What to work on: How do the lines below between the ones holding "Open the Android recent apps button" and "You are a computer-use agent. The image", inclusive, read? Give them again exactly, with no other lines.

*** Records to process ***

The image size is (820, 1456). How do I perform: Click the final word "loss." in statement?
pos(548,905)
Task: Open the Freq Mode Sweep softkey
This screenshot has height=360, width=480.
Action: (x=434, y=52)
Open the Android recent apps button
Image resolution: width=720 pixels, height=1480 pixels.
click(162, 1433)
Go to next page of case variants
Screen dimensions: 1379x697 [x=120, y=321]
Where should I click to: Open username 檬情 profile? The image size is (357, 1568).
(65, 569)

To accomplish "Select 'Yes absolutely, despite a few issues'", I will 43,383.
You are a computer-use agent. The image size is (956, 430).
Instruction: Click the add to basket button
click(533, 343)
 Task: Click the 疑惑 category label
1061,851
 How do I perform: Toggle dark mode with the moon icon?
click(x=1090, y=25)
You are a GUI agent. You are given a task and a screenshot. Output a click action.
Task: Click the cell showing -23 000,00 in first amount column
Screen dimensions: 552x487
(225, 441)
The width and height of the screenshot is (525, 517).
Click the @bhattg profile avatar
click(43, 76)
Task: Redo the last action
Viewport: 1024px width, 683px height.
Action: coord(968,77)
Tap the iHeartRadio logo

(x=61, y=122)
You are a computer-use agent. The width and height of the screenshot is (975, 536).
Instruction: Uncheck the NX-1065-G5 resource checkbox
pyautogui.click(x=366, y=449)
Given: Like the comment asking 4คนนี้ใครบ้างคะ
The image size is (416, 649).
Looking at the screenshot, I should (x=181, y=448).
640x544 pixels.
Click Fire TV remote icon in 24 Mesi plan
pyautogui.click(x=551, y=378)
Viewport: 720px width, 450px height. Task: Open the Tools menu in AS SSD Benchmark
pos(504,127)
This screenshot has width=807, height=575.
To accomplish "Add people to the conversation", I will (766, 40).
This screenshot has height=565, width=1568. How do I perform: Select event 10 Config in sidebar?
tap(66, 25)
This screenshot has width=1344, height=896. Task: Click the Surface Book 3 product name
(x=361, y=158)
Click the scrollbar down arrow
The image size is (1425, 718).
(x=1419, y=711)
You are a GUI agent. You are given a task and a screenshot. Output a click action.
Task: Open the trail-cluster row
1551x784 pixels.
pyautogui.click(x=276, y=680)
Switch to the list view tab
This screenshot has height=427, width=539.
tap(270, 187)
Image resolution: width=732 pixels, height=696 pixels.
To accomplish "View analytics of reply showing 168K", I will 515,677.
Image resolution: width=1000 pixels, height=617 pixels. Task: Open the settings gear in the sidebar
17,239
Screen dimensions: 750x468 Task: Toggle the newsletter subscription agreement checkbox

*** End of Records to process ***

Answer box:
Open the Android recent apps button
Image resolution: width=720 pixels, height=1480 pixels.
click(162, 1433)
Go to next page of case variants
Screen dimensions: 1379x697 [x=120, y=321]
Where should I click to: Open username 檬情 profile? The image size is (357, 1568).
(65, 569)

To accomplish "Select 'Yes absolutely, despite a few issues'", I will 43,383.
You are a computer-use agent. The image size is (956, 430).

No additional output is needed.